Читать книгу Dukkha Unloaded - Loren W. Christensen - Страница 12
ОглавлениеCHAPTER FIVE
Yolanda Simpson laboriously made her way up the litter-strewn stairs, grasping hand over hand on the splintery handrail that threatened to rip from the stained wall with her every tug. Her brain was swimming from a thumb-thick joint and the however many pulls from the jug of wine she shared with Candy in her car. Sharing a little wine after they’d call it quits for the night was a two-month-long tradition for the two of them. The fat joint was an extra bonus she found at the bottom of her purse next to the Vaseline. On top of her brain fog, her legs were tired as hell from walking on concrete for the past several hours in high-heel shoes way too high and way too tight.

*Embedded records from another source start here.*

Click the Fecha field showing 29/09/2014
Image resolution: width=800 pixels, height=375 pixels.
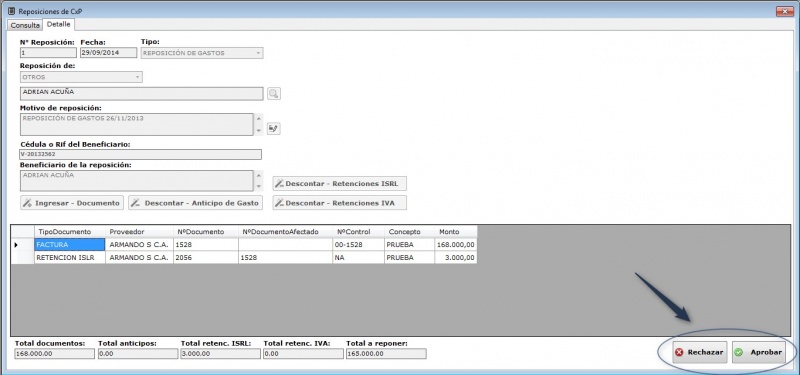click(x=108, y=53)
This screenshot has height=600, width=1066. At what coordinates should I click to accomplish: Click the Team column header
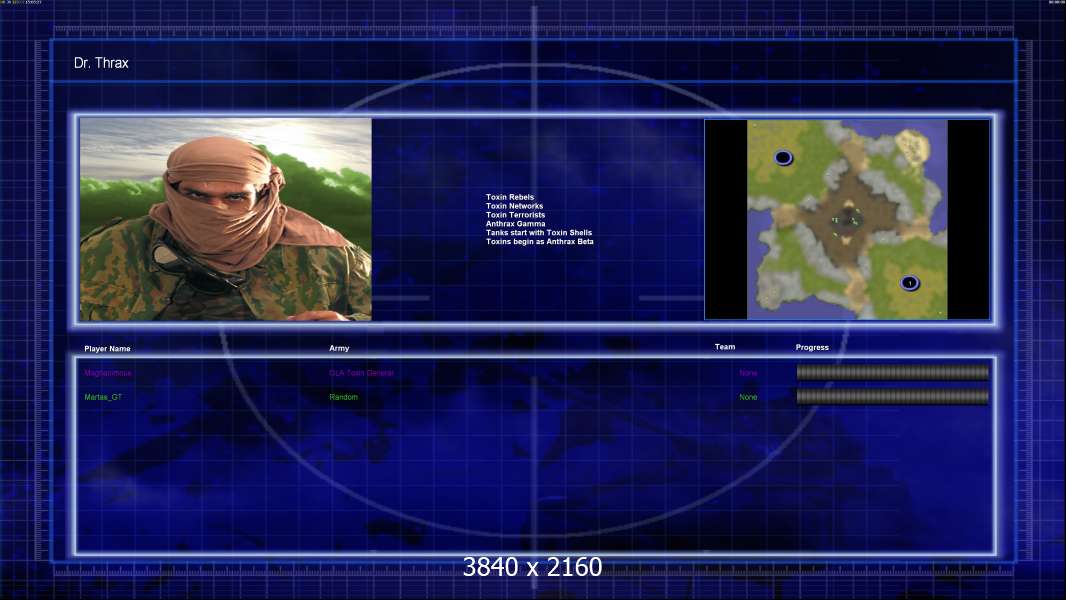[x=725, y=347]
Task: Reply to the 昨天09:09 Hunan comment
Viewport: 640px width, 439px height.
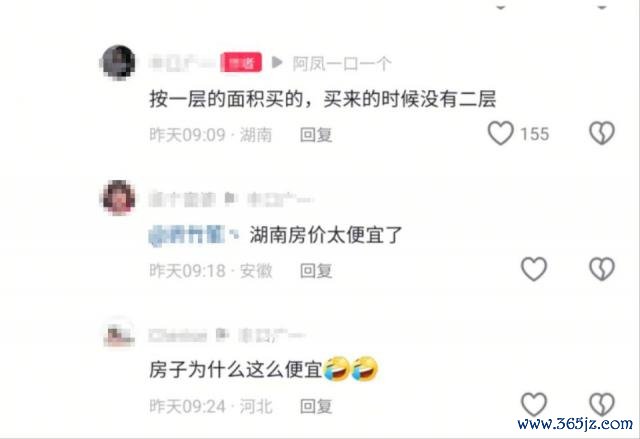Action: click(316, 135)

Reaching the third-floor landing, she stopped to adjust her white headscarf, and to fight back the nausea from the exertion of climbing the stairs loaded. She leaned against the wall to pry off her pearl white shoes, lost her balance, and fell to one knee. She remained there for a moment to make sure she wouldn’t fall all the way over or heave up all the wine, and then palmed her way back up the wall.
A statuesque black woman, Yolanda stood an inch shy of six feet and possessed a body that slowed traffic at her usual corner, especially when she had on the outfit she wore tonight. A regular gave her the full-length, fake-fur coat last winter, which was way too warm for June, but was always a real showstopper on Eighty-Second Avenue. More than one customer had told her that when she opened her coat to flash her butt-cheek-revealing gold satin hot pants, and the clinging pink camisole over her unencumbered breasts, they had to have her right then and there.

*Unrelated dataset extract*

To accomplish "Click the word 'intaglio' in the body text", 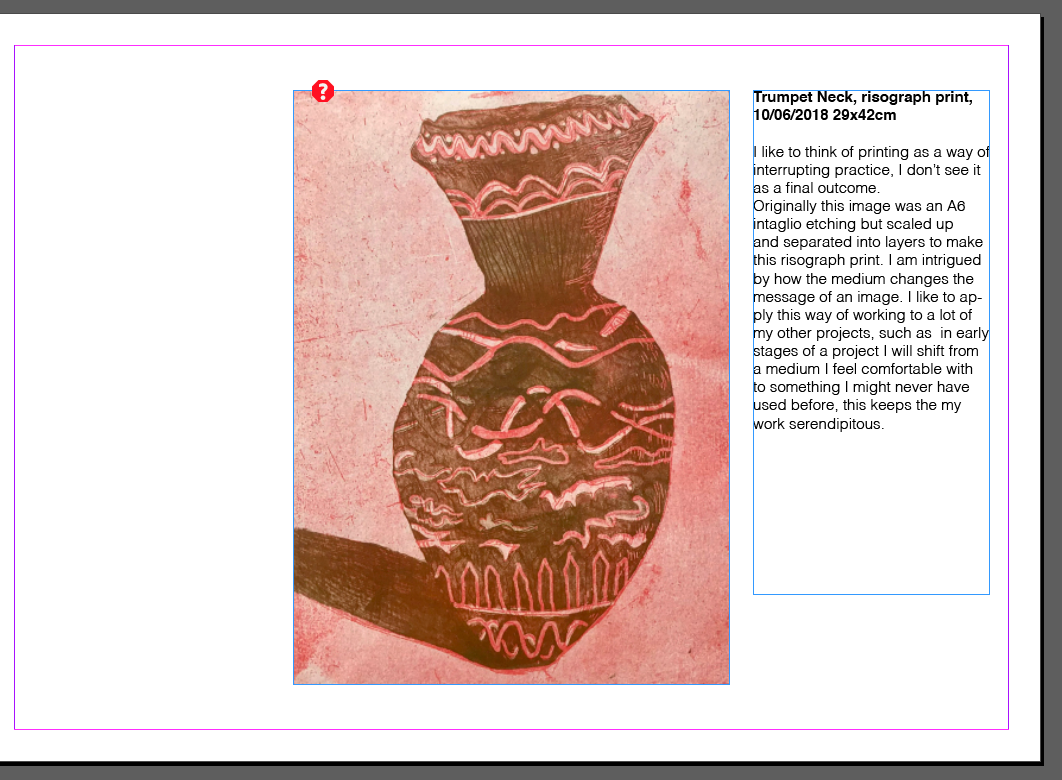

At ten feet away, she looked like the 25-year-old she was, but up close, her eyes and face revealed years of dope, booze, and the countless johns who had frequented her body and then gone home to their wives and children. Normally, she wore a red wig to hide her alopecia, a disease that caused her to lose most of her hair. But a couple of weeks ago she had a hell of a fight with Rosie, the bitch, which Yolanda won, but not before the Mexican whore tore her wig off and chucked it into one of those big storm drains under a sidewalk curb. Now she had to wear a scarf until her new wig came in. Twelve hundred bucks, but there was no way she would wear some cheap over-the-counter thing.

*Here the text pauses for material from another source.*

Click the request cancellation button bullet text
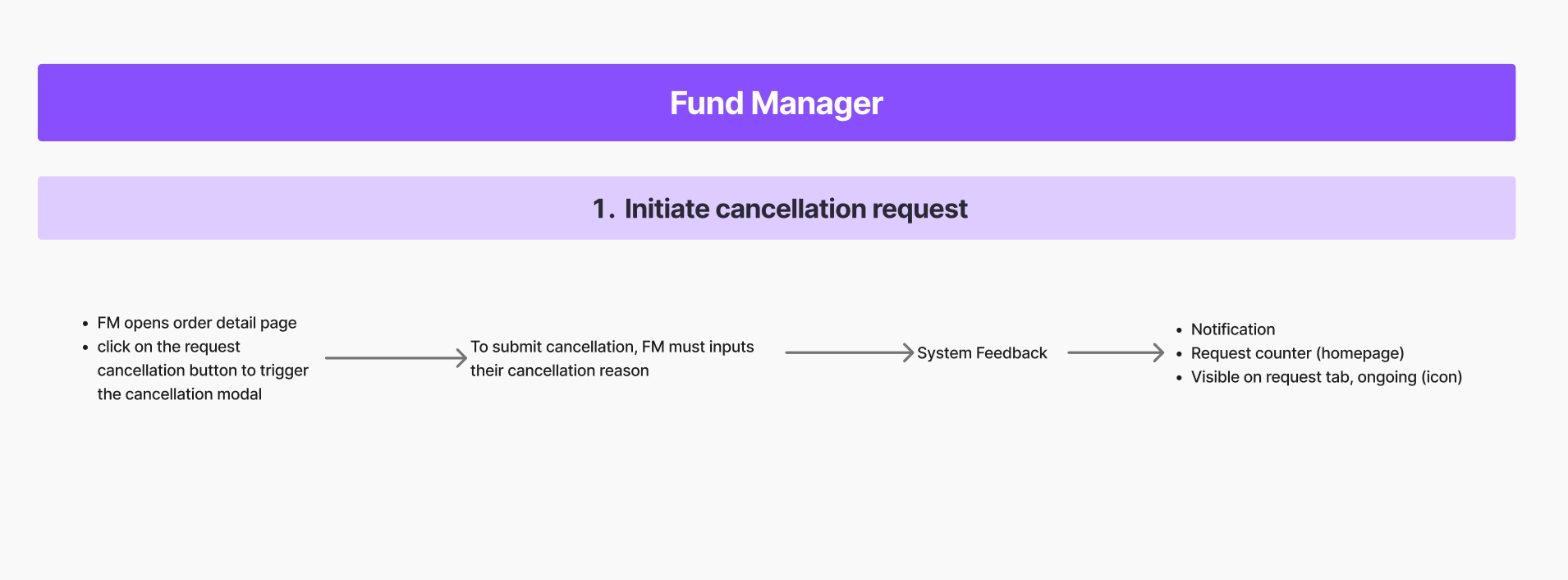The image size is (1568, 580). 202,371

Yolanda counted aloud each apartment door, since most had long ago lost their numbers to vandals and thieves. She stood unsteadily in front of the sixth door, pulled a single key from her big coat pocket and fumbled it into the lock. Before opening it, she looked fuzzy-eyed to her left and right to ensure no one was in the hall. Unlikely at 1:20 a.m., but better safe than sorry, a philosophy that’s kept her alive in a dangerous job.
She shuffled in, managed to click on the lamp, and butt-pushed the door shut. She sagged against it. “Shit,” she breathed. “Got to count the money before Lee shows up.”
Lee wasn’t a bad guy, except when he’d hit her in the stomach, sometimes really hard. He never hit her in the face because it was important she look good to bring in the money.
She reached into her coat pocket and retrieved a fat, orange clutch purse. She pulled out a wad of tens and twenties, dropped them onto the pink sheet at the foot of the bed, and did a quick count.
“Damn, two hundred twenty dollars,” she said aloud. “Must have done ten … no, eleven blow jobs tonight. Not the busiest night but above average.”
She made two piles, 110 dollars in each. Sometimes Lee let her keep more than fifty percent, especially when she brought in a good haul. It would be nice to get a little extra to buy some dope, maybe get a couple nights off to rest and spend time with Chelsea.
Chelsea! She raised her heavy eyes to the head of the bed and smiled drunkenly at her four-month-old sleeping peacefully between two oversized pillows.